READING TEXT =
□ □ □ □ □

Day 1, ready to connect with my fellow writers!
James RIver Writers Conference celebrating 15 years!
There were several sessions running concurrently so I could only go to three each day. The first session was a panel of agents answering questions about paths to publication. One agent, Cherise Fisher, made a striking point that as writers, that we should understand our dreams. The consistent message was that we should be self-aware. We should know our genre, be able to name realistic but comparable titles and take time to research the agents-their Twitter, other authors they represent and books they have sold. Ms. Fisher from Wendy Sherman Associates, Inc. also reminded us not to forget about the smaller publishing houses. I particularly enjoyed the tip that we should write such a dynamic query letter that they should have to do little else before sending it to a publishing house/editor.
The social media panel gave insight into how authors Sadeqa Johnson, Sonia Yoerg and Panio Gianopoulos manage their social media. They covered topics such as when to post, scheduling apps used, blogging and the major importance of a newsletter in reaching your audience. I admired how they didn’t pretend to have it all figured out and advised if you don’t, then seek counsel! A solid piece of advice given by Sadeqa was to know your lane and build from there when posting on your media sites. For example, if you like gardening, post pictures and video of yourself doing things related to that along with content about your writing. They all acknowledged that readers like to feel as if they know you, not just your work.
The Literary Luncheon was fun and the food was tasty. I was grateful they had a real vegetarian option (a flavorful Portobello mushroom and peppers dish). It gave us the opportunity to reflect on the first half of the day with friends (my awesome writing tribe!) and meet new ones. David Baldacci’s interview was engaging and although emerging authors like myself can’t relate to his meteoric rise, I believe it gave us all a dream to aspire to.
The third panel was moderated by a local writer friend of mine, David Streever. It featured Library of Virginia Nonfiction Award Finalists Belle Boggs, Patrick O’ Donnell and Annette Gordon-Reed. Belle Boggs recited a quote I liked: “Writing won’t make you a living but it will make you a life.” They shed light on what it is like to devote copious amounts of time to research, interviewing and unearthing untold stories that were long overdue for its place in the sun.

□ □ □ □ □

AVAILABLE DATA =

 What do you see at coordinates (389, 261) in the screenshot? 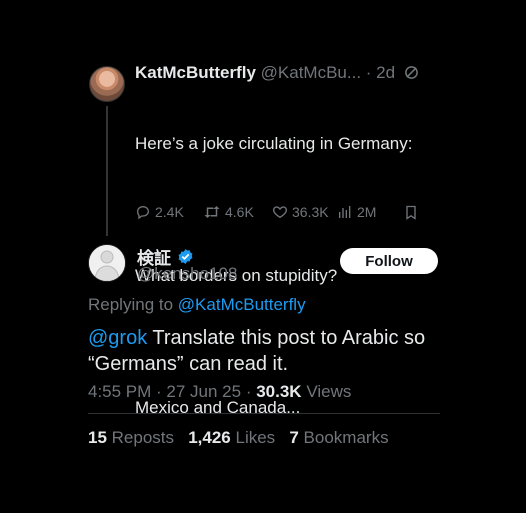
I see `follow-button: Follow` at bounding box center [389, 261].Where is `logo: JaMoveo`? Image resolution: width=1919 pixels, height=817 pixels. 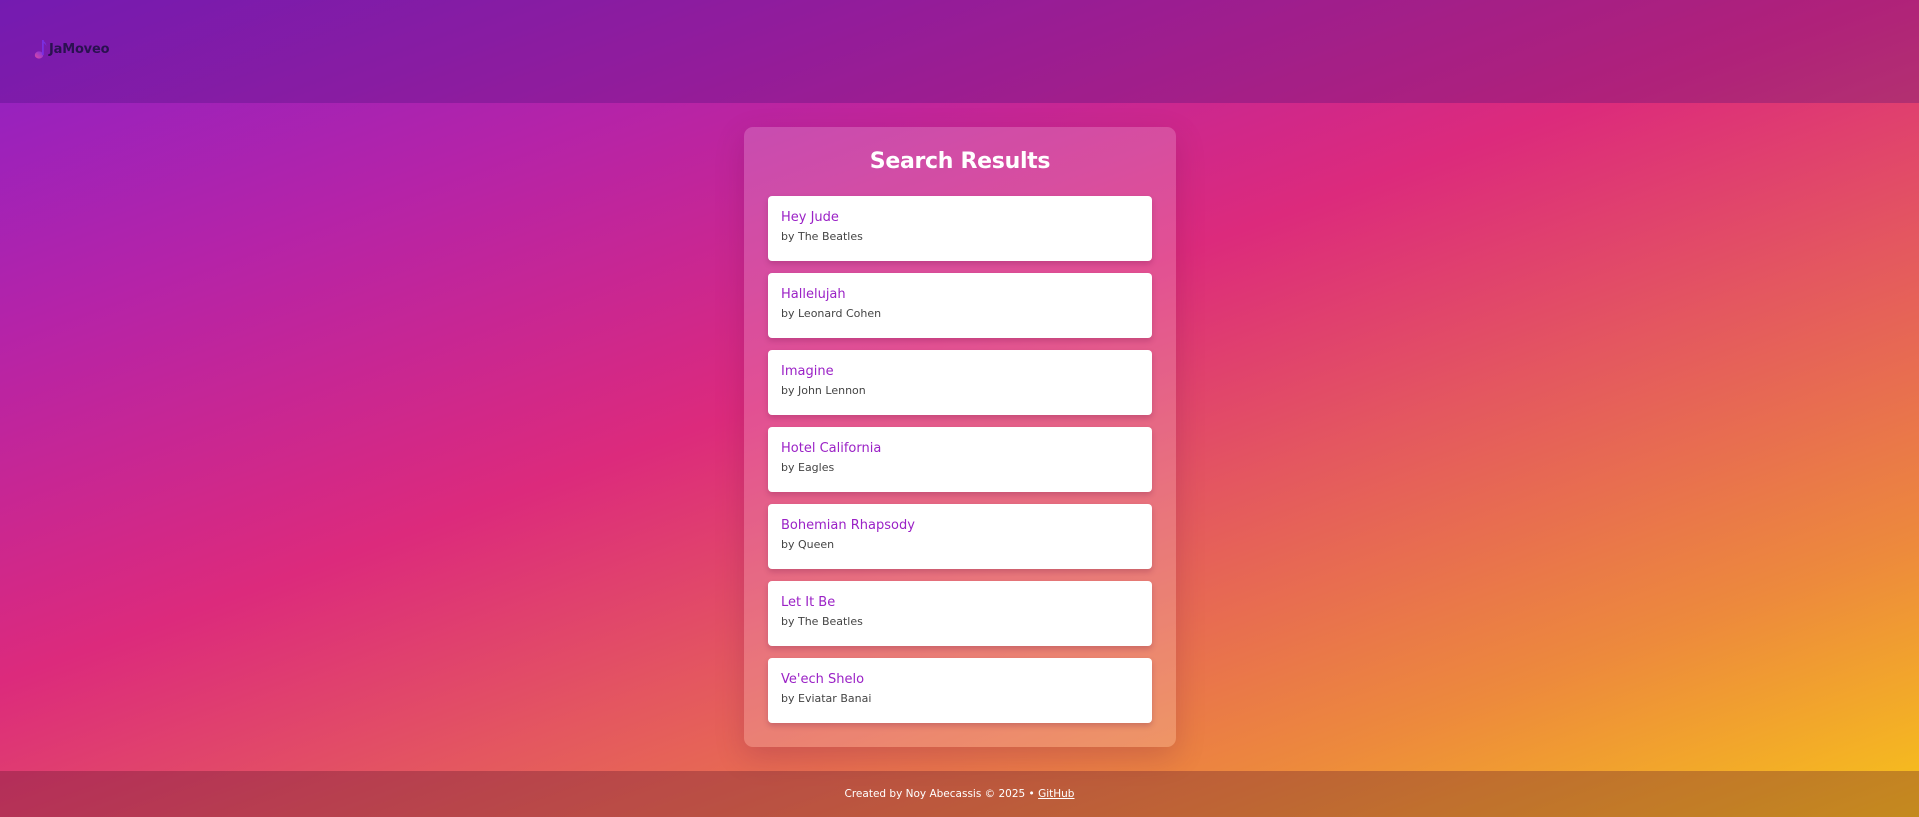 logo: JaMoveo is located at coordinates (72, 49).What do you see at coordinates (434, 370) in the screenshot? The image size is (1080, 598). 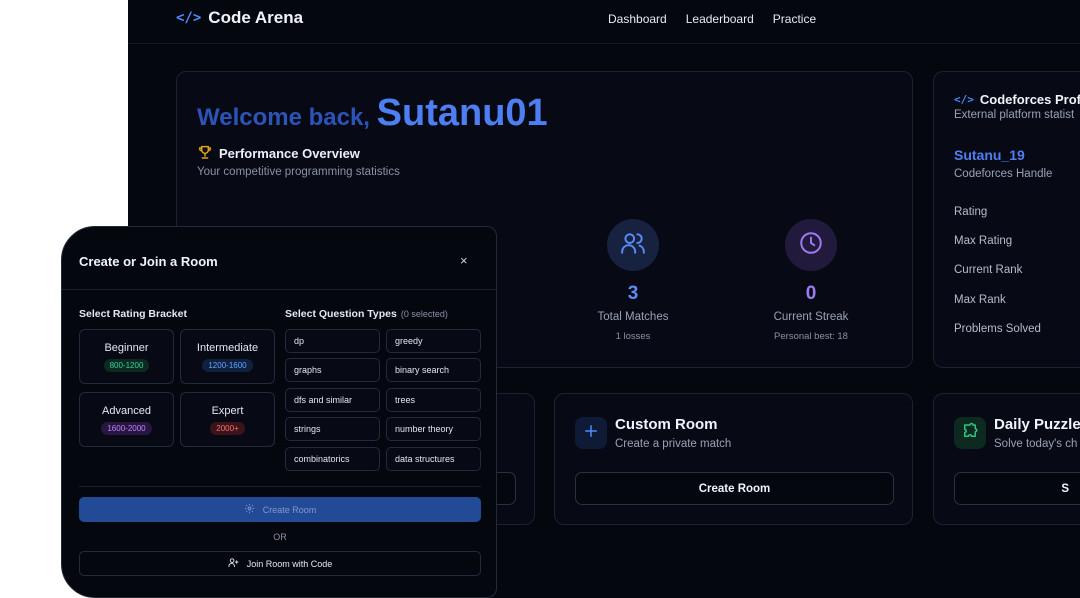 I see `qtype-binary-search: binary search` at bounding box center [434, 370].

□ □ □ □ □

WRITTEN TASK 1 = Summarize the account of the writers conference in two sentences.
WRITTEN TASK 2 = Write the next part of the writers conference account, starting after its final paragraph.

EXERCISE RESPONSE 1 = On the first day of the James River Writers Conference, which was celebrating 15 years, the writer attended an agents' panel urging self-awareness about genre, comparable titles and agent research, and a social media panel that stressed newsletters and knowing your lane. The day also included a Literary Luncheon with a real vegetarian option and an engaging David Baldacci interview, followed by a panel of Library of Virginia Nonfiction Award Finalists who described devoting copious time to research, interviewing and unearthing untold stories.

EXERCISE RESPONSE 2 =
The end of Day 1 was fascinating: an interview with “Hidden Figures” author Margot Lee Shetterly. Getting to hear how she grew up in a neighborhood full of engineers, professors and mathematicians in Hampton and had no idea the greatness she was in the presence of astounded me. I loved hearing about her professional background which included founding an expatriate magazine in Mexico with her husband and working on Wall Street. I believe we all gasped about how quickly the book and the movie deal came together after the book proposal was accepted. Listening to this woman was a sonic delight I will not soon forget.
The second day was introduced by highlighting Richmond Young Writers’ books. I was inspired by the literary talent of Richmond’s youth led by Bird Cox. After the opening ceremonies, the First Pages panel began. I commend all of these people who submitted their first pages and were willing to be judged. I submitted my first page last year. Although it did not get selected for reading, I remember the anxiety I felt waiting to hear my words read in front of a crowd of strangers.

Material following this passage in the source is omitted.